You might find this talk from a recent Google Cloud event useful in this
regard:

Visualizing Cloud Bigtable Access Patterns at Twitter for Optimizing Analytics
(Cloud Next '18)
[https://www.youtube.com/watch?v=3QHGhnHx5HQ](https://www.youtube.com/watch?v=3QHGhnHx5HQ)

------
yongjik
Random inside joke I overheard about ten years ago:

"It's called BigTable, not FastTable or AvailableTable!"

...It's probably a _bad_ idea to evaluate 2019's BigTable based on the joke,
but my puerile mind still find it amusing. :)

------
fastest963
We are a user of BigTable, 30k writes/sec and 300k reads/sec, and compared to
the other managed services (Pub/Sub, Memorystore, etc), it has been the most
stable by far, but we have to scale up our node count at times when we don't
think we should have to (based on the perf described in the docs) as well as
the latency/errors described in the article. They also added storage caps
based on node count last year that increased our costs dramatically.

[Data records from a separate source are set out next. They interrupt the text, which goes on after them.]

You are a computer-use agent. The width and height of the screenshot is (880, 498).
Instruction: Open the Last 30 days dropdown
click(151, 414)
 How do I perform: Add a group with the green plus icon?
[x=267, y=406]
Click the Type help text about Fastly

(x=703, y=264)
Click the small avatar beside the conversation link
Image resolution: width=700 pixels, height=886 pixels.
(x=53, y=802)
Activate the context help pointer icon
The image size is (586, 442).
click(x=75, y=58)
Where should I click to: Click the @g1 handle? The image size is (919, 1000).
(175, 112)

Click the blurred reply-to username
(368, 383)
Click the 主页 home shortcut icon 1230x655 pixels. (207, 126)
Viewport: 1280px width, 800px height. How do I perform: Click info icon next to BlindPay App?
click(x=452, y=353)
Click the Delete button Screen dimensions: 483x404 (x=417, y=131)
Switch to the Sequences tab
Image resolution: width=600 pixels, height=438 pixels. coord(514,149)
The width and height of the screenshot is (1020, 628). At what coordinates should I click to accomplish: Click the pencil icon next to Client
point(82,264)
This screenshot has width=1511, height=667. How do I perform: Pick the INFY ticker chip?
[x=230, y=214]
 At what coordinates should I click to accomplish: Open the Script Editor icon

The Key Visualizer has been a huge help but there's still not enough metrics
and tooling to understand when things do go wrong or what is happening behind
the scenes. Luckily we have a cache sitting in front of Bigtable for reads
that allows us to absorb most of the described intermittent issues because
cost has prevented us from doing any sort of replication.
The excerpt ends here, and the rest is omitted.